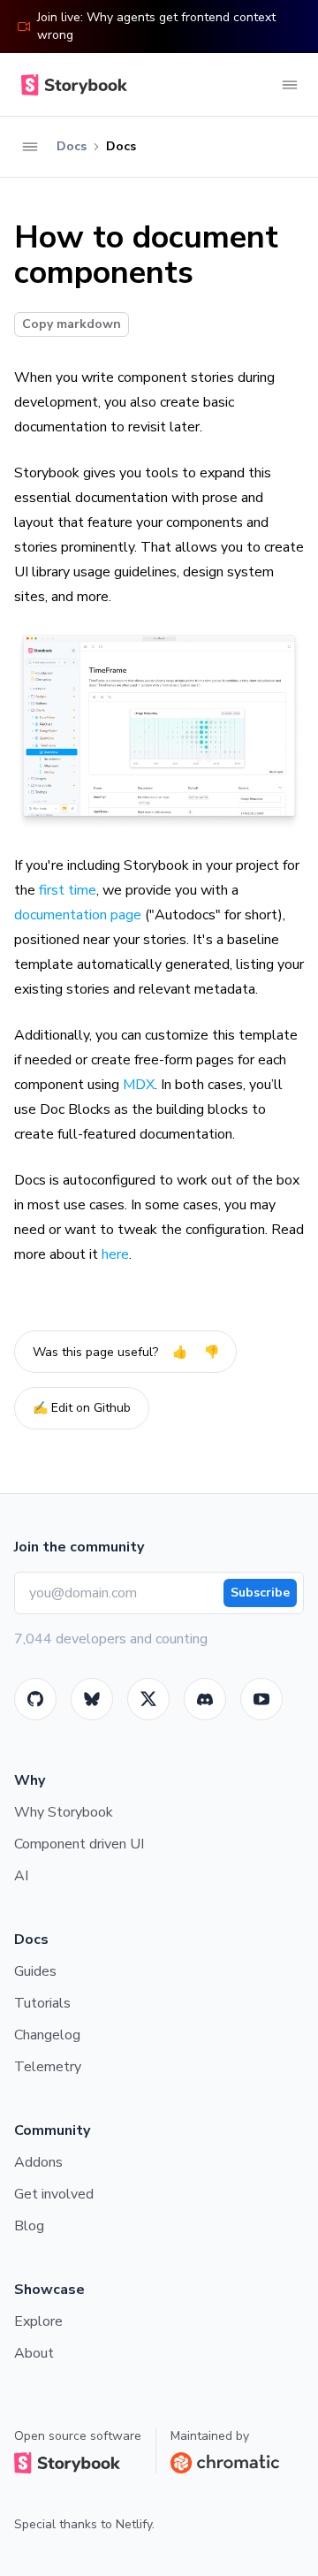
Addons (38, 2162)
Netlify (134, 2524)
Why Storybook (63, 1812)
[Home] (70, 85)
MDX (139, 1084)
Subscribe (260, 1592)
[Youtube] (261, 1699)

Work request » The records above are to be set down exactly as written, with no images.

Response to the exercise »
Addons (38, 2162)
Netlify (134, 2524)
Why Storybook (63, 1812)
[Home] (70, 85)
MDX (139, 1084)
Subscribe (260, 1592)
[Youtube] (261, 1699)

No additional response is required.